Interpretive Summary: Genetic disorders involving amino acid metabolism such as Phenylketonuria affect hundreds of thousands of people worldwide. Patients with these disorders must adhere to a restricted diet low in specific amino acids beginning at birth in order to avoid toxic levels which lead to irreversible neurological damage. The modified diet for a patient with Phenylketonuria, for example, can be extremely costly as it requires phenylalanine-free protein substitutes. Unfortunately, the protein level of corn is generally too high for corn to be major part of a low phenylalanine diet. While corn is an extremely diverse crop species and it is likely that low phenylalanine varieties exist, the cost of testing phenylalanine content is cost prohibitive for the large number of samples needed in a breeding program. In order to make screening corn varieties for phenylalanine more cost effective, we analyzed the protein content and phenylalanine content in a collection of corn varieties using an array of methods of varying cost. We found that the expensive and time consuming, but extremely accurate phenylalanine content method based on wet lab chemistry was very strongly correlated with protein content determined by a non-destructive, fast, and cheap method based on near infrared spectroscopy. This relationship held true across a wide array of corn varieties grown at multiple locations and in multiple years. This means that we can rapidly and cheaply screen thousands of samples to identify low protein varieties which are likely also low phenylalanine. Identification of corn varieties that are naturally low in phenylalanine will expand the dietary options for phenylketonuric patients in a very cost effective manner and improve their quality of life.
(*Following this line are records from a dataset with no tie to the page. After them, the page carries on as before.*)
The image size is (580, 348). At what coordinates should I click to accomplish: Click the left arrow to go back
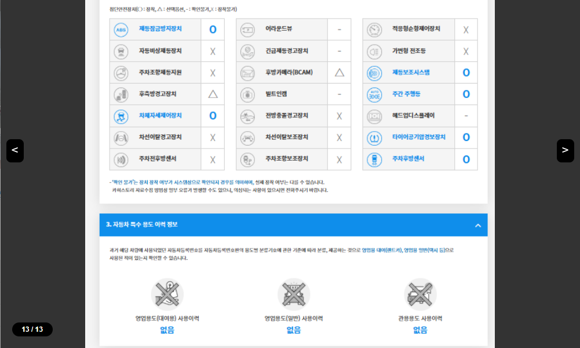pos(14,150)

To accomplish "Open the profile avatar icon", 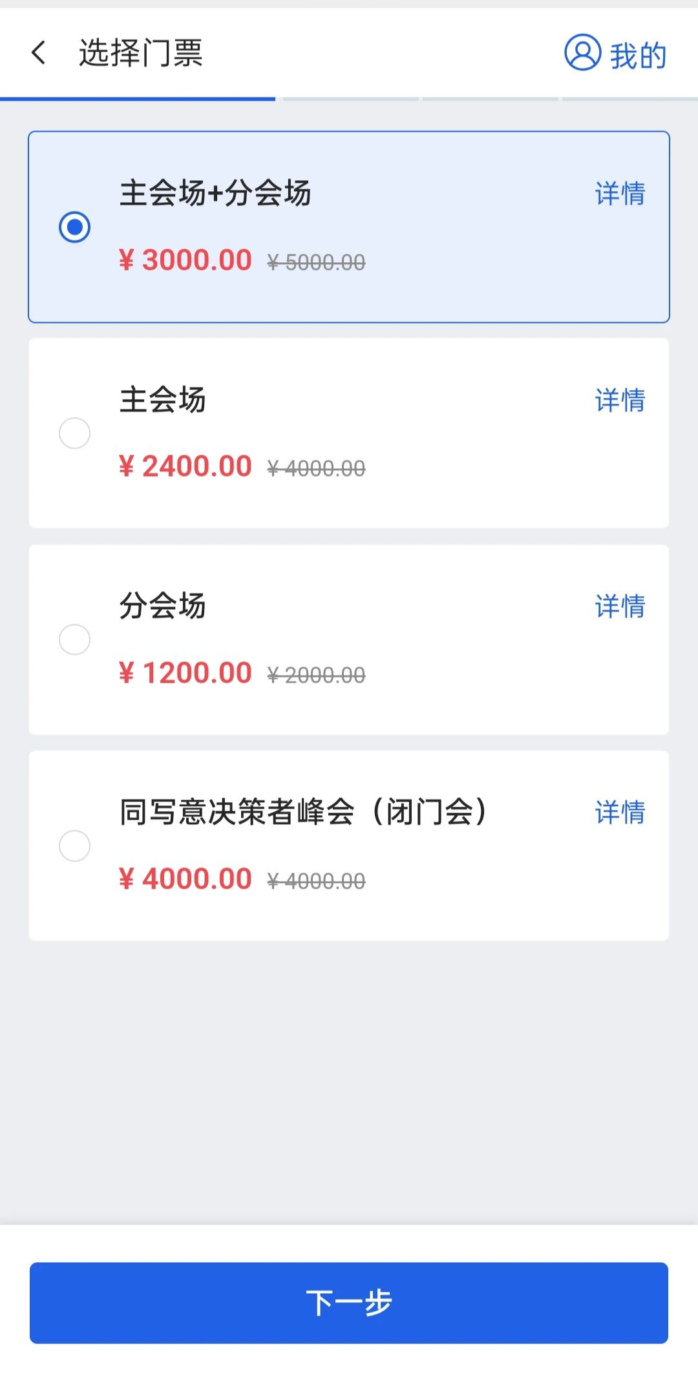I will 582,53.
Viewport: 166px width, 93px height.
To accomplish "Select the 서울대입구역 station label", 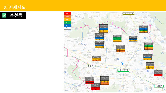I will 123,70.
Technical Abstract: Inborn errors of amino acid metabolism, such as phenylketonuria (PKU), are human genetic conditions that result in an inability to metabolize certain amino acids, requiring lifelong maintenance of a very restrictive low protein diet. In the case of PKU, this diet does not permit consumption of most maize (Zea mays L.) products, yet maize is a major part of the human diet and especially significant in some cultures. Kernel protein content, and to a lesser extent amino acid composition, is variable in maize. Breeding maize for low kernel protein content or low amounts of specific amino acids such as phenylalanine might expand the restrictive diets and improve quality of life for people with amino acid metabolic disorders. To test the potential of breeding low-protein content maize, diverse samples of hybrid or open-pollinated cultivars and inbreds were evaluated across two locations in two years for grain protein content and amino acid composition. Consistent with previous reports, kernel protein content varied widely across maize varieties are also highly heritable in the broad sense. We found that phenylalanine content (as a proportion of grain weight) and phenylalanine composition (as a proportion of total protein) are also highly heritable in the broad sense. As previously reported, reasonably accurate estimation of protein content is possible with near-infrared spectrophotometry, whereas measuring phenylalanine content requires a destructive, costly and time-consuming laboratory analysis. Phenylalanine content was strongly correlated with total kernel protein, breeding primarily aimed at reducing grain protein content should permit efficient selection of maize cultivars sufficiently low in phenylalanine to permit broader inclusion in the PKU diet.